Opinion: Learning to be ready for the unlikely

At a recent conference at Wichita State University, four political observers were asked to make their predictions for next week’s elections. All four said they believed Sharice Davids would win reelection in the 3rd Congressional District; three out of the four said they believed Gov. Laura Kelly would be reelected; and two out of the four said they believed Chris Mann would defeat Kris Kobach and be elected Kansas’ attorney general. But further down the ballot? The agreement was near unanimous: Tuesday will likely be a terrible night for the Democrats.

“Near unanimous,” of course, means at least one voice of dissent. The dissenter was me.

Am I confident in my belief that Kansas, come Tuesday, may provide national Democrats with some tiny, consoling glimmers of blue during a rough night? Not remotely. So why bother saying so, when the usual political science variables — a midterm election during the first term of an unpopular president at a time of high inflation — point toward a Democratic bloodbath?

In speaking out on behalf of such an unlikely result, the lessons of two elections are on my mind.

First, the August vote on the “Value Them Both” amendment. The size of that abortion-rights victory has been much commented on — but more relevant is also how much of a surprise it was.

There was no precedent anywhere for that election: a straight-up, yes-or-no vote regarding the right to abortion. Thus, no one really had any data to work with. There was some public opinion polling — much of which was unreliable — and some reasonable guesses were made on the basis of demographics and party affiliation. But no serious observer guessed that the amendment would lose by nearly 20 points.
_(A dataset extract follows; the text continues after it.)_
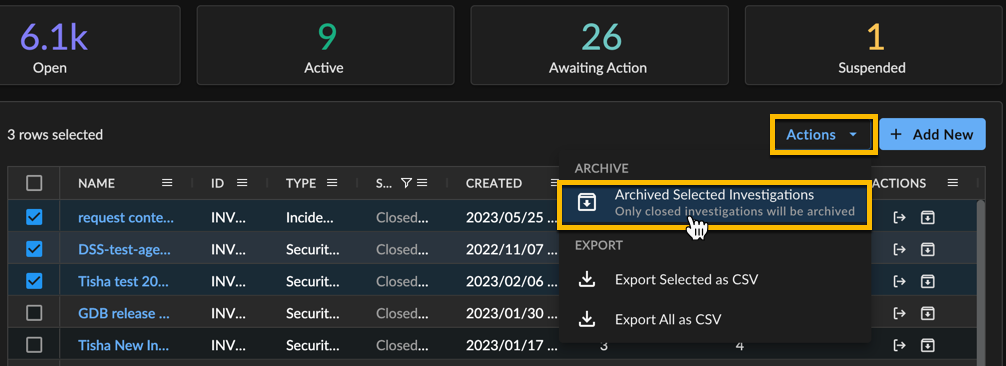Choose Export All as CSV

(715, 318)
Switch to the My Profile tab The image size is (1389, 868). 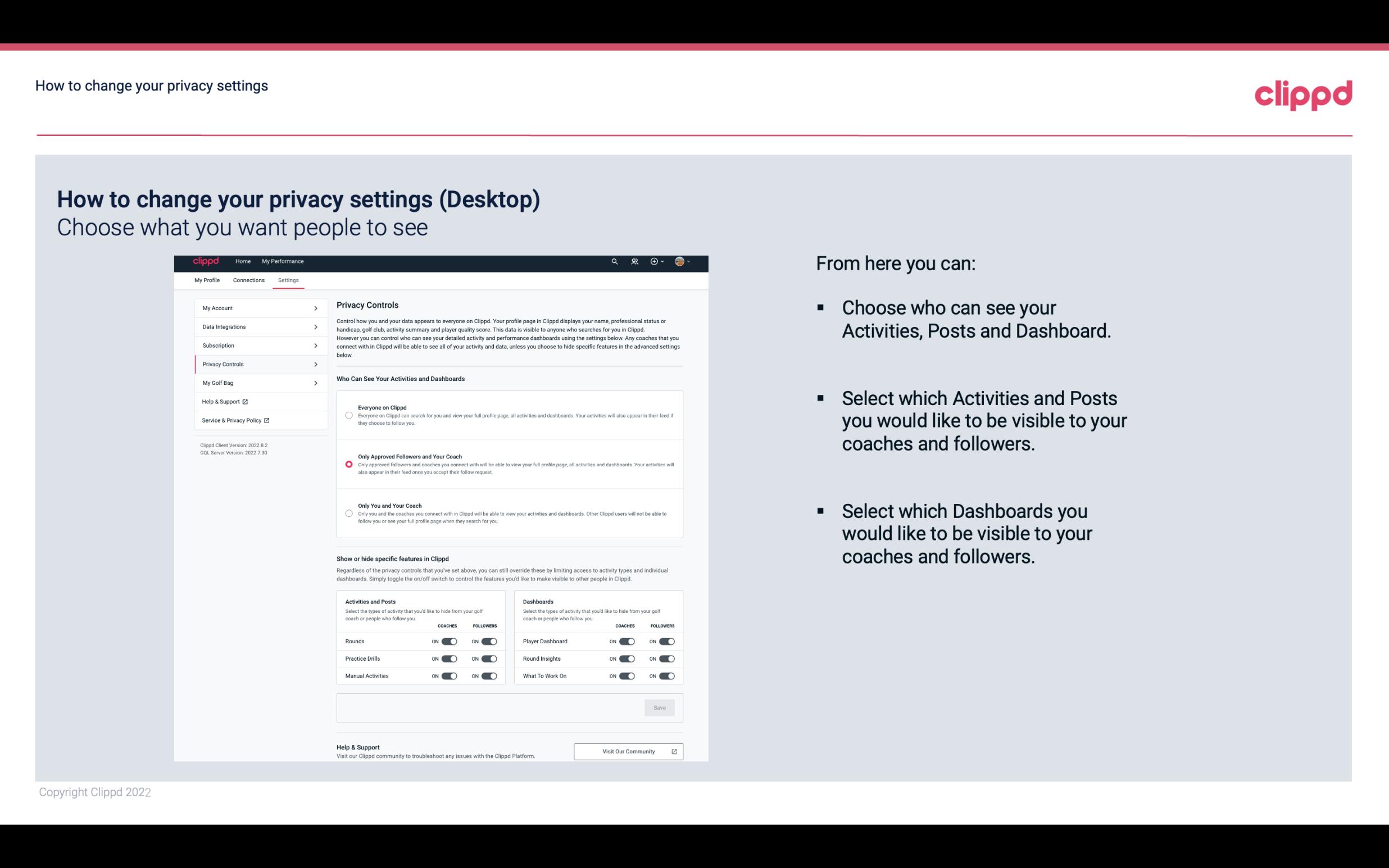pos(207,280)
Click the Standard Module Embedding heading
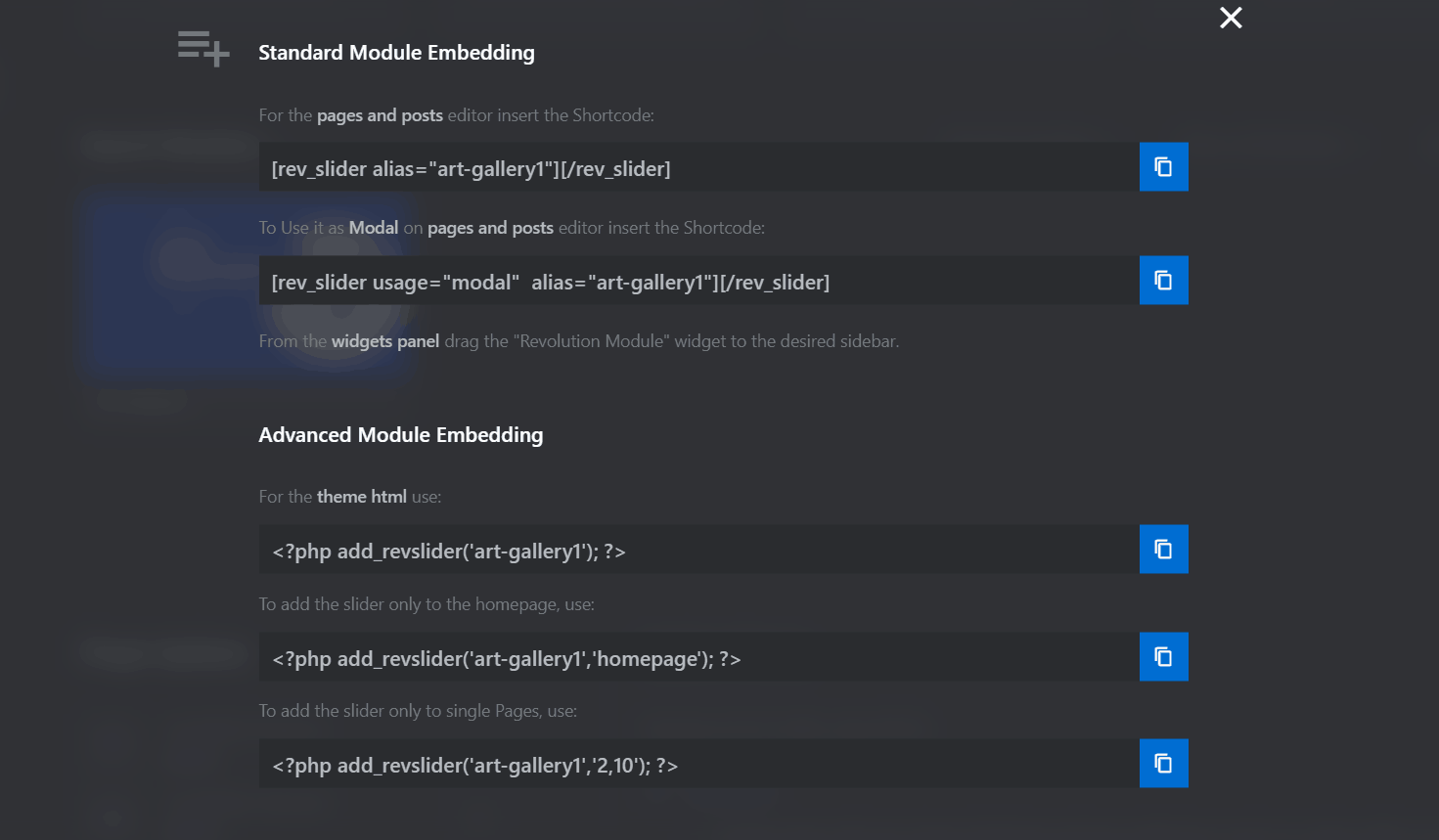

Second, the 2016 election of Donald Trump, which similarly took a huge number of people by surprise. But in that case, the surprise wasn’t because of a lack of data, but because so many people (myself included) didn’t take seriously the information — the unpopularity of Hillary Clinton, the shifts in white voting patterns in upper Midwestern states, etc. — that pointed to the real chance that Trump could win. It seemed such a bizarre possibility that we discounted it.

So we come to the Kansas 2022 elections, where we’re not in the same situation as before the August amendment vote. In fact, thanks to that vote and other in-depth surveys, we know a fair amount, particularly about high levels of voter engagement among Democratic-leaning groups. We also know that Kelly’s approval numbers are pretty good and that abortion, along with Medicaid expansion and medical marijuana legalization, are motivating many voters.

Enough voters to overcome the huge, historical advantages Republicans enjoy in Kansas? Or all the other already-mentioned disadvantages weighing down Democrats this year? Probably not.

But in this election, even in the wake of the Republican redistricting of state and congressional legislative districts, I don’t want to discount the data we do have, however limited it may be. So I am willing to say that there really is a chance that not only will we see some top of the ballot Democrats winning in Kansas, but also enough Democrats holding on to or flipping Statehouse races — perhaps in Manhattan, Shawnee, Emporia, Hays, Hutchinson or Wichita — that the Republican super-majority could be lost, bizarre as that may sound.

Again, I’m not remotely confident about any of this. But after 2016 and 2022, I’m not so confident as to discount the possibility of the truly unlikely happening either.

— Russell Arben Fox teaches politics in Wichita.